The management of spontaneously thrombosed giant CCA aneurysm and its parent vessel varies; with scarce data in the literature concerning this topic. A conservative approach involving regular follow-ups can be offered to most of these patients, especially asymptomatic and clinically stable ones, in the hopes that they will tolerate ICA occlusion over time. Of the 20 cases, 14 patients, including ours, were successfully managed using a conservative strategy, 4 with surgical intervention, and 1 with endovascular treatment (Table 1). Endovascular interventions for the aneurysm and/or parent vessel can also be offered and are associated with satisfactory results and less morbidity than surgical methods [11]. We initially opted for endovascular treatment. However, the distal left ICA beyond the cervical segment, and hence the aneurysm itself, could not be accessed due to its complete thrombosis, and hence procedure was aborted. Despite the hypoperfusion of some areas in the left cerebral hemisphere as evident on CT perfusion in our case, she remained neurologically intact given the excellent cross-flow from the contralateral side via a patent AcomA, PcomA, and branches from the left external carotid artery (ECA) seen on cerebral angiography, which further reinforced our decision to follow a conservative plan. Close surveillance is necessary to assess for any propagation of the thrombus, ipsilateral distal thromboembolism and formation of new or growth of existing aneurysms on the contralateral vasculature. The consensus to initiate antiplatelet as part of the conservative approach in these cases is not clear. We started our patient on aspirin mainly to prevent distal embolization, and this idea was also used in 4 of the previously reported cases, which showed clinical improvement [7,17,19]. Furthermore, improvement of these cases conservatively with antiplatelet therapy despite the persistent compressive effects of the thrombosed aneurysm may indicate that the ischemic effects play a role in the development of the patient's syndromic features [14].

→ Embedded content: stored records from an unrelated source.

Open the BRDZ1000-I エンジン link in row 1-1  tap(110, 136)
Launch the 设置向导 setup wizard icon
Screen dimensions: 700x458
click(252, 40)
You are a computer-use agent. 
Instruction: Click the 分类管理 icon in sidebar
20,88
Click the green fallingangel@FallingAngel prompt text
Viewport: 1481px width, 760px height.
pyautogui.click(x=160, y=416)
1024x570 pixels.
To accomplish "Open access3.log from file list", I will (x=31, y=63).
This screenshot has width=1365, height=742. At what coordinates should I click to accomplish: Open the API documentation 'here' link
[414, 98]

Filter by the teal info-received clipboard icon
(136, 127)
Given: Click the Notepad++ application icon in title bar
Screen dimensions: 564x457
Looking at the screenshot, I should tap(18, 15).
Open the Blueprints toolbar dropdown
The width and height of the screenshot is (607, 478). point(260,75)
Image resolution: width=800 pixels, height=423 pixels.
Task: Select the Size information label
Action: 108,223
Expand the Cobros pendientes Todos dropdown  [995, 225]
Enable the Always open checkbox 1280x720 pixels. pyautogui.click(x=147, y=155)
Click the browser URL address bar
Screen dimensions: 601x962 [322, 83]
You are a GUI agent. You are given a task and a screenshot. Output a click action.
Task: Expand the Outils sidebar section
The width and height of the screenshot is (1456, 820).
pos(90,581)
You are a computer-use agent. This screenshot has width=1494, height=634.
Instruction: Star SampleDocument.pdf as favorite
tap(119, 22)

Surgical interventions such as aneurysmotomy and thrombectomy as well as bypass procedures have been performed in a couple of previously reported cases. It is indicated in severely symptomatic cases with inadequate collateral flow, intolerance to BTO as well as clinical features and radiological evidence of severe ischemia, which was not observed in our case [13,14,16,20. Outcomes in these cases were satisfactory.

This report aims to provide additional and supportive data to the literature on this scarce topic. We believe that there is a role for conservative management in these cases, and its outcomes in our and previous cases have evidently resulted in clinical improvement.

CONCLUSION

Thrombosis of a giant CCA aneurysm associated with simultaneous or subsequent spontaneous complete occlusion of the ICA is an exceedingly rare and intriguing encounter with several potential mechanisms explaining this uncommon phenomenon. Data in the literature on this condition is limited, consisting mostly of case reports and it appears that it develops gradually over time. The majority of patients do well via a conservative approach and surgery is rarely indicated. In our opinion, for clinically stable or asymptomatic patients, especially those with adequate collateral circulation and tolerance to BTO, we advocate for a conservative strategy and initiation of anti-platelet therapy to treat these patients. We also emphasize the need for close serial clinical-radiological surveillance to monitor the propagation of the thrombus as well as the development of new and/or enlarging pre-existing aneurysms in the contralateral ICA circulation.

Conflict of interest

There are no conflicts of interest to declare by all the authors.

Funding

No funding or grant support.

Ethical approval

Not applicable.

Consent

Written informed consent was obtained from the patient to publish this case report and accompanying images. On request, a copy of the written consent is available for review by the Editor-in-Chief of this journal.